In these cases all well fluids, including gas, must go through the
tubing and downhole pump, pressurized and then discharged into the
production tubing or flow path to the surface. In the case where a
packer already exists or the tubing is already set at a depth above
the perforations, running a pump that can handle such gas is
preferred so that a rig is not needed to change the downhole
configuration, if possible.
[0024] It is also desirous to not require an expensive rig or large
service unit to pull the tubing or handle rods on a well to run or
retrieve the down hole pump. Sometimes this greatly delays pump
replacement if a rig is not available or the well site is too small
(such as offshore or urban locations). Some patent prior art has
shown running electric linear driven pumps in wells on electrified
wires and cable or coiled tubing. This is desirable, however as
such pump-drive assemblies are placed in deeper applications, the
hydrostatic head in the tubing is sufficiently greater than the
pressure at the pump suction generating sufficient forces to keep
the pump seated and preventing the cable alone from retrieving the
drive-pump assembly.
[0025] This hold down force follows from the general physical law
of F=P.times.A, where F is the force pushing the pump down onto the
seal, P is the pressure differential across the pump and A is the
effective area (pump diameter or seat internal diameter) that the
pressure is impacting. For a 5000 psi differential and a 1 square
inch area this calculates to a 7,850 lb force required to overcome
before the pump can be pulled and removed from the well. In
addition, friction in the seal and solids build-up over the pump
operating life also causes resistance to movement. The cable
diameter and material yield strength are limited in many cases. For
example, a 0.25-inch diameter solid strand stainless steel cable
with a yield strength of 80,000 psi and using a safety factor of 2,
can pull a maximum of about 2000 lbs force at the surface. Thicker
diameters and multi-strand stainless steel cables can be used.

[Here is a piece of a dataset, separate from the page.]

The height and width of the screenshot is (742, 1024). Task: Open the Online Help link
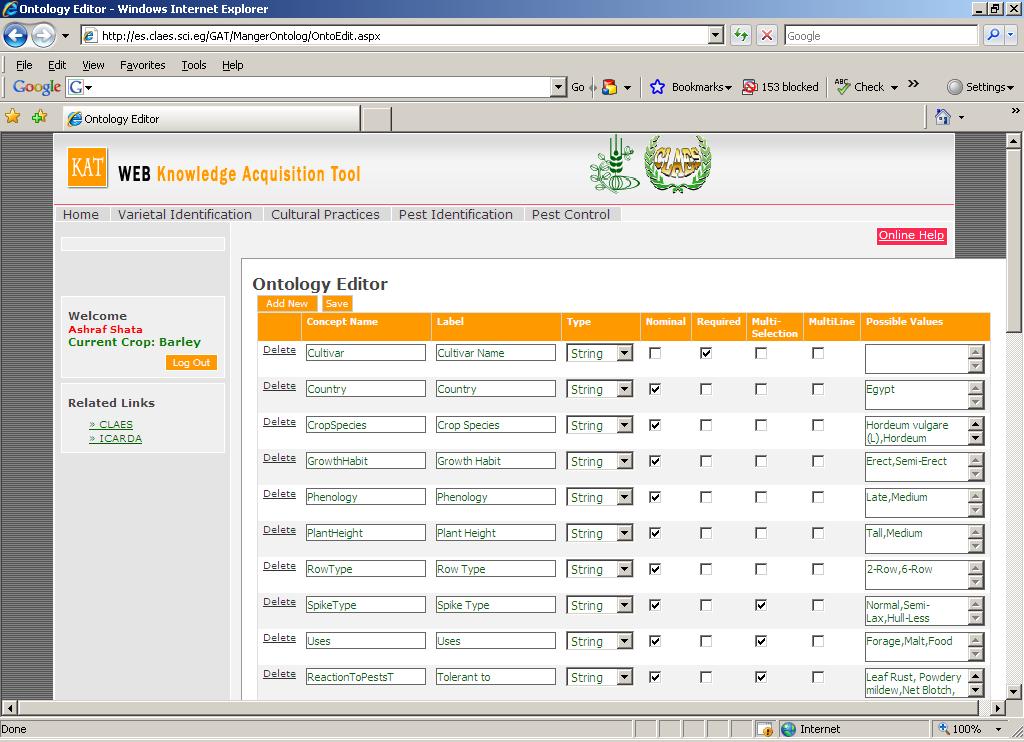coord(911,235)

Weight of the electric wires, cable itself and drive-pump must be
deducted to get to the effective pulling force that can be
generated at the pump seat/seal.
[0026] Current methods to remove such pumps at depth require an
expensive service rig to run rods to `fish` out the drive-pump
assembly, fishing "jars.degree. to help release the pump, a rig to
pull tubing up to the pump assembly or to pump liquids down the
tubing backside (between the casing and tubing), so that the
pressures are equalized or near equalized across the pump seat/seal
with the tubing. Pumping liquids or pressuring up can damage the
productive formation or damage the casing, even if a packer is not
in the way preventing such actions from reaching the pump seal.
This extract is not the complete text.